5. The excitement Warren exhibited when talking about Executive Jet was pretty cool. He estimated that the business would not mature for another 20 years, and I thought he sounded very confident that none of the current competition would catch them or affect growth/profits in a material way. I'm not sure how big of a contribution this business will prove to be to Berkshire's overall profits, but I now think it will be substantial (especially after I learned my flight from Omaha had been canceled and I had to be re-routed halfway across the country to get back home to the Houston area). I learned that the entry level price to get a share of a jet is an initial $400,000 investment ($320,000 of which is guaranteed to be bought back at the end of your 5 year term) plus about $125,000 per year in operating expenses for 50 hours a year. Although that sounds high for me, for a group of high-level folks (the entry level jet seats 7) it may make sense, and it certainly beats sitting around in Omaha (or wherever) for half a day.

6. Charlie's repeated comments about how it takes more than just a lot of money to have a balanced life were right on target, I thought.

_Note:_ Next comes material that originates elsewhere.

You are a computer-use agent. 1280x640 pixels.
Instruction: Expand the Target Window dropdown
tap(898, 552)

7. I always thought the questions from shareholders "concerned" about Warren's health come across as more than a little shallow. I'm pretty sure they're mostly concerned about their investment, and they think they need a healthy Warren chained to the chair to get a good return. Warren or Charlie (can't remember which) made some comments about how stress is a huge factor in one's overall health, and Warren commented that he has absolutely no stress whatsoever. I believe him.

8. I continue to think Warren and Charlie's method of "waiting for the phone to ring" is a fairly inefficient way to be on the prowl for new operating companies to buy. I realize he uses previously purchased company's management as "bird dogs", and I'm sure that works pretty well. But I also think he could set up a small team of point men/women to make calls to select prospective candidates, simply making known to the companies Berkshire's interest in a possible purchase. If management is interested then they can call Warren. That couldn't cost much, and it may break him into the overseas market if these callers speak the language. Food for thought…..

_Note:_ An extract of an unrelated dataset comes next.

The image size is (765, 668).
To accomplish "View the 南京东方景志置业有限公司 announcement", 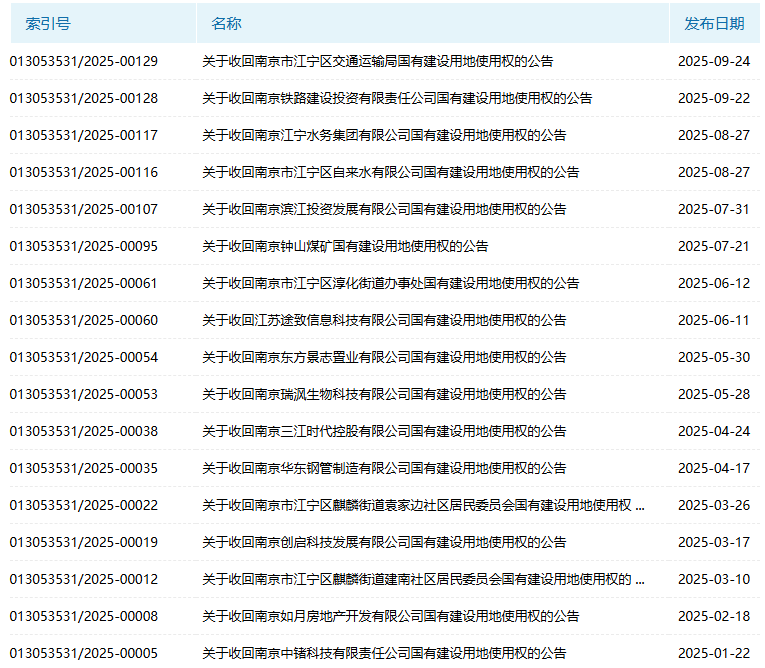I will click(x=384, y=357).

9. I cringed when the guy asked the "kick the bucket" question, but Warren took it pretty well I thought. The discussion that followed was enlightening for me as Warren discussed the "if you were to die tomorrow" letters he issues to management of his operating companies every year or two. I know Warren's successor and the succession issues at the many operating companies is of paramount importance to shareholders, but I continue to believe he has this issue under control.

10. How cool was it when the guy asked the question about GEICO's policies in force and the lag issue thing. I really didn't understand the question (obviously), but it was cool the way Warren acknowledged how that may look kind of confusing the way it was written in the annual report, and how he would provide more detail in the future. And I bet next year the detailed information will be there.

11. I also thought Warren and Charlie showed a ton of humility when they admitted they had trouble getting their heads around some of the financial products division's stuff, specifically derivatives. I don't think any other CEO would admit something like that due to the huge ego problems most probably have. I think it's important when someone admits they don't understand something totally—says a lot about their character. And anyway, they said they have a man they trust totally on the derivative deal, and you can bet the overall risk has been calculated and if it were to blow up it would not hurt the company.

12. Was it just me, or does it look like both Warren and Charlie are having a ton of fun piling up money for us? I wonder if they like being treated like rock stars for a couple of days—probably.


Overall I thought it was a productive meeting. If you have never been, you need to go. It always helps me get back on track every year and focus on the most important things, both in life and investing.